“…я прожил жизнь”. Письма. 1920–1950 гг. - страница 13



“Я уезжаю в Нижний, не зная, что меня ждет в будущем. <…> Быть может, она [матушка] права, а неправ был я, на мгновение поверив, что счастье создано для меня. Во всяком случае вы совершенно свободны; что же касается меня, то заверяю вас честным словом, что буду принадлежать только вам, или никогда не женюсь” (август 1830; Х, 816);


“…Ваша любовь – единственная вещь на свете, которая мешает мне повеситься на воротах моего печального замка <…>. Не лишайте меня этой любви и верьте, что в ней всё мое счастье” (30 сентября 1830; Х, 818);


“Въезд в Москву запрещен, и вот я заперт в Болдине. Во имя неба, дорогая Наталья Николаевна, напишите мне, несмотря на то что вам этого не хочется. Скажите мне, где вы? <…> Я совершенно пал духом и право не знаю, что предпринять. <…> Болдино имеет вид острога, окруженного скалами. Ни соседей. Ни книг. Погода ужасная. Я провожу время в том, что мараю бумагу и злюсь” (11 октября 1830; Х, 818–819);


“Не достаточно этого, чтобы повеситься?” (4 ноября 1830; Х, 819).
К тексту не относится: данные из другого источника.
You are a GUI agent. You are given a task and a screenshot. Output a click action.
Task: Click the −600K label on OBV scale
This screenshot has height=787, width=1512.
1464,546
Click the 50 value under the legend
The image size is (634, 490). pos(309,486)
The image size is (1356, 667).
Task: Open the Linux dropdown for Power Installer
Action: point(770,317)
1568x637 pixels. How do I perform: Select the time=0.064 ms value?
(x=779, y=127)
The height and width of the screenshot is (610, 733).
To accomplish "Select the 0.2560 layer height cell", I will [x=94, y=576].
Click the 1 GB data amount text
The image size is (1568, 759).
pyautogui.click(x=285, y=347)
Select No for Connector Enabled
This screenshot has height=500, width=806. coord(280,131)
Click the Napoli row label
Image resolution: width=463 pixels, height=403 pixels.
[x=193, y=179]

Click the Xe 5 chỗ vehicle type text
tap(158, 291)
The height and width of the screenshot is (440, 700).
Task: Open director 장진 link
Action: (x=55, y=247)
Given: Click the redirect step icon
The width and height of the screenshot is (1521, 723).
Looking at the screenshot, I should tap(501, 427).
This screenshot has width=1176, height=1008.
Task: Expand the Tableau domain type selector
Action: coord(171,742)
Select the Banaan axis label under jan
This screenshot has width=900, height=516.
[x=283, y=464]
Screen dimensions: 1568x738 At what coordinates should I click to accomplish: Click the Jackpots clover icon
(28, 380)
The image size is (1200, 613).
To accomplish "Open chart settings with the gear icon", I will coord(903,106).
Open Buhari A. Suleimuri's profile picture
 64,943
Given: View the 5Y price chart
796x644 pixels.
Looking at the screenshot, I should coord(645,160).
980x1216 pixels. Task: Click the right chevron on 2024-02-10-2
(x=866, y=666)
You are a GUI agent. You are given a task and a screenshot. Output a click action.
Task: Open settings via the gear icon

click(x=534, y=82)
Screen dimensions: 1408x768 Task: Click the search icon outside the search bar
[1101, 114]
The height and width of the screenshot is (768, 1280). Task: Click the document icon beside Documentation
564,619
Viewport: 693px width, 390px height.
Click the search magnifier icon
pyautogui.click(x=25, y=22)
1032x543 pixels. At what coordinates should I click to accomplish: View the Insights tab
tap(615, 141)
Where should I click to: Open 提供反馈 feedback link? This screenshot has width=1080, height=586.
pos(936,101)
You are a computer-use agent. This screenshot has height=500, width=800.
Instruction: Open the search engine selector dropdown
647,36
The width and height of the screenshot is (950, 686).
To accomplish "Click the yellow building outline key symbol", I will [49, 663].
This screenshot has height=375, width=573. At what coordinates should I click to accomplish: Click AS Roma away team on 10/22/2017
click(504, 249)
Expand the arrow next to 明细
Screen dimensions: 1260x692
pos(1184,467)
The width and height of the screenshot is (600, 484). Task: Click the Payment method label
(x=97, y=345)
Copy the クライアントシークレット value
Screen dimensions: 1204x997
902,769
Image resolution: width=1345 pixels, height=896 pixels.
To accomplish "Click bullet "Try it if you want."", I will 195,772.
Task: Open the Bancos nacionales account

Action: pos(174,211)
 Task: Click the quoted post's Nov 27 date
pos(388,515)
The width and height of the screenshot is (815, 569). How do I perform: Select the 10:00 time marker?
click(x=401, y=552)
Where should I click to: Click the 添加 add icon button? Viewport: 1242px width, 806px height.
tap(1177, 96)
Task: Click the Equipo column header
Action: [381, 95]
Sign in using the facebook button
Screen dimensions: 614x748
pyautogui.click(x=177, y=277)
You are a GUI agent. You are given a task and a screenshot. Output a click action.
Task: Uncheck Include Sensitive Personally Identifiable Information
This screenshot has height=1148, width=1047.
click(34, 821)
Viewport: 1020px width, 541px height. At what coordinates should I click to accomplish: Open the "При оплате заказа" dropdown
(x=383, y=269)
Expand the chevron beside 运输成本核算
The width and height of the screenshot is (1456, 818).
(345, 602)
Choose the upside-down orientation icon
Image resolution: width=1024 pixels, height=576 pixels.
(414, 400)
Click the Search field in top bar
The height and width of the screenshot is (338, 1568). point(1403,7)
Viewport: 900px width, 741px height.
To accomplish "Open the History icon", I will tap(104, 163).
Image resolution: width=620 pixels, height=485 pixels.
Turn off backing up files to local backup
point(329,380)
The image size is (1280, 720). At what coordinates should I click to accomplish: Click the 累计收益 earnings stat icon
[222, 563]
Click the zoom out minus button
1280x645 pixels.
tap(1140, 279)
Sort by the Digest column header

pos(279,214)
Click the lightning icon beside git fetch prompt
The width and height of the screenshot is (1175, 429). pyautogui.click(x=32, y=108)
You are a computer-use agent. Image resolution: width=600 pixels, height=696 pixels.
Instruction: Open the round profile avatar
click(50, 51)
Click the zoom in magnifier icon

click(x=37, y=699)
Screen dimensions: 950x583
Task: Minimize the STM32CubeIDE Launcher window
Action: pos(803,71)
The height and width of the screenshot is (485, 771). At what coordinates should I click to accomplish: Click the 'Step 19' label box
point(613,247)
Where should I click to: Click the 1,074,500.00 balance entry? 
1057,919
В письмах Пушкина к друзьям 1830 года тема вынужденного болдинского заточения дополняется новыми деталями и существенными уточнениями:

“Я уезжаю, рассорившись с г-жой Гончаровой. На следующий день после бала она устроила мне самую нелепую сцену, какую только можно представить. Она мне наговорила вещей, которых я по чести не мог стерпеть” (В. Ф. Вяземской, август 1830; Х, 816);


“Ты не можешь вообразить, как весело удрать от невесты, да и засесть стихи писать. <…> Ах, мой милый, что за прелесть здешняя деревня! <…> пиши дома сколько вздумается, никто не помешает. Уж я тебе наготовлю всякой всячины, и прозы и стихов” (П. А. Плетневу, 9 сентября 1830; Х, 306–307);


“Я, душа моя, написал пропасть полемических статей…” (А. А. Дельвигу, 4 ноября 1830; Х, 314);


“Скажу тебе (за тайну), что я в Болдине писал, как давно уже не писал <далее перечисляется написанное. – Н. К.>. Хорошо? Еще не всё…” (П. А. Плетневу, 9 декабря 1830; Х, 324).

В письмах к Наталье Николаевне 1833 и 1834 годов из Болдина темы творчества и личной жизни переплетаются, ранее сообщаемые только друзьям “тайны” доверяются жене, чье поведение становится частью личной, семейной и творческой жизни поэта. В письмах “ангелу” и “женке” Пушкин постоянно отчитывается о встречах и написанном, воспитывает жену, уверяет в собственной верности (“грех подозревать меня в неверности”; Х, 420). Одной из сквозных тем воспитания Натальи Николаевны становится кокетство красавицы-жены:

“Нехорошо только, что ты пускаешься в разные кокетства…” (27 сентября 1832; Х, 419);


“…Кокетничаешь со всем дипломатическим корпусом, да еще жалуешься на свое положение…” (3 октября 1832; Х, 422);


“Того и гляди избалуешься без меня, забудешь меня – искокетничаешься” (2 октября 1833; Х, 449);


“Не стращай меня, женка, не говори, что ты искокетничалась; я приеду к тебе, ничего не успев написать – и без денег сядем на мель. Ты лучше оставь уж меня в покое, а я буду работать и спешить” (8 октября 1830; Х, 450);


“Я пишу, я в хлопотах, никого не вижу – и привезу тебе пропасть всякой всячины” (11 октября 1833; Х, 451);


“…Кокетничать я тебе не мешаю, но требую от тебя холодности, благопристойности, важности…” (21 октября 1833; Х, 452);


“Ты, кажется, не путем искокетничалась. Смотри: недаром кокетство не в моде и почитается признаком дурного тона. В нем толку мало. Ты радуешься, что за тобою, как за сучкой, бегают кобели, подняв хвост трубочкой <…>. К чему тебе принимать мужчин, которые за тобой ухаживают? не знаешь, на кого нападешь. <…> И благодарю за то, что ты подробно и откровенно описываешь мне свою беспутную жизнь. Гуляй, женка; только не загуливай и меня не забывай. <…> Да, ангел мой, пожалуйста не кокетничай…” (30 октября 1833; Х, 453–454).